Lebih khusus lagi, film ini membahas tentang topik yang lebih
mengerucut, body shaming. Yap,
komentar perihal badan yang menyakitkan itu memang sangat mudah terucap. “Kamu
gendutan ya?”, “Eh, kok kamu kurusan sih? Lagi diet ya apa lagi gak ada duit?”,
“Dih, gigimu gak rata.” Itulah beberapa komentar yang sangat mudah terucap. Bahkan,
sebagian orang nggak menyadari, atau menyadri tapi menafikan, kalau pertanyaan
semacam itu termasuk body shaming.
Hal inilah yang dirasakan Rara alias Jessica Mila. Sejak kecil
dia didiskriminasi ibunya sebab gendut, berkulit gelap, dan berambut keriting. Fisiknya
sama sekali berbeda dengan adiknya, Lulu yang diperankan Yasmin Napper. Lulu diibaratkan
sebagai perempuan yang memenuhi standar ideal para perempuan.
Isu fisik ini makin santer saat Rara tumbuh dewasa. Dia selalu
mendapat diskriminasi baik di rumah, di kantor, ataupun di tempat lain. Isu ini
dialami sebagian orang di Indonesia, termasuk saya. Kalau di luar negeri,
kecuali di Korea, isu ini tampaknya tak terlalu serius.
Dari situlah Rara merasa insecure.
Dia nggak percaya diri dengan kemampuannya. Bahkan, sekalipun dia punya ide-ide
cemerlang, Rara hampir gak bisa duduk di posisi penting karena bentuk badannya.
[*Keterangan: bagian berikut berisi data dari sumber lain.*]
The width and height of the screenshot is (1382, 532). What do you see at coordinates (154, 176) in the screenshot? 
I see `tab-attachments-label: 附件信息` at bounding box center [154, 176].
Hingga akhirnya Rara bertekad untuk menurunkan berat badannya dan mengubah
penampilannya.
Pacar Rara, Dika yang diperankan Reza Rahadian, sebenarnya
nggak mempermasalahkan fisik Rara. Dika justru mengaku kadung cinta dengan
ketidaksempurnaan Rara. Sampai suatu saat, perubahan Rara nggak cuma ke ranah
fisik tapi pikiran dan perilaku Rara yang menyebalkan. Dika pun kecewa dan
hampir meninggalkan Rara. Namun, di akhir cerita, Rara sadar akan perbuatannya
dan kembali berubah ke kebiasaannya semula.
Menurutku, film ini sungguh-sungguh menghibur. Film ini mampu
membawa pesan yang berat dengan format yang ringan. Di beberapa bagian,
sutradara memberi penekanan tentang tema yang diangkat. Tema insecure dengan penekanan di body shaming ini benar-benar
dieksplorasi Ernest sampai tuntas.
Akting pemain juga pas, natural. Guyonan di sini cukup
menghibur, nggak krik-krik. Bahkan, tingkah empat penghuni kos ibunya Dika
terlihat sangat natural. Ciamik! Penonton di studio pun acap tertawa terpingkal-pingkal selama menonton.
Namun, ada beberapa guyonan yang bagiku nggak berakhir lucu
karena aku sudah melihatnya di trailer.
Nggak banyak sih, sekitar dua guyonan saja yang sudah “bocor” lucunya.
Dan, akhirnya aku merekomendasikan film ini bagi kamu yang
sedang atau pernah merasa insecure. Film
ini sangat layak ditonton untuk menghabiskan libur akhir tahun.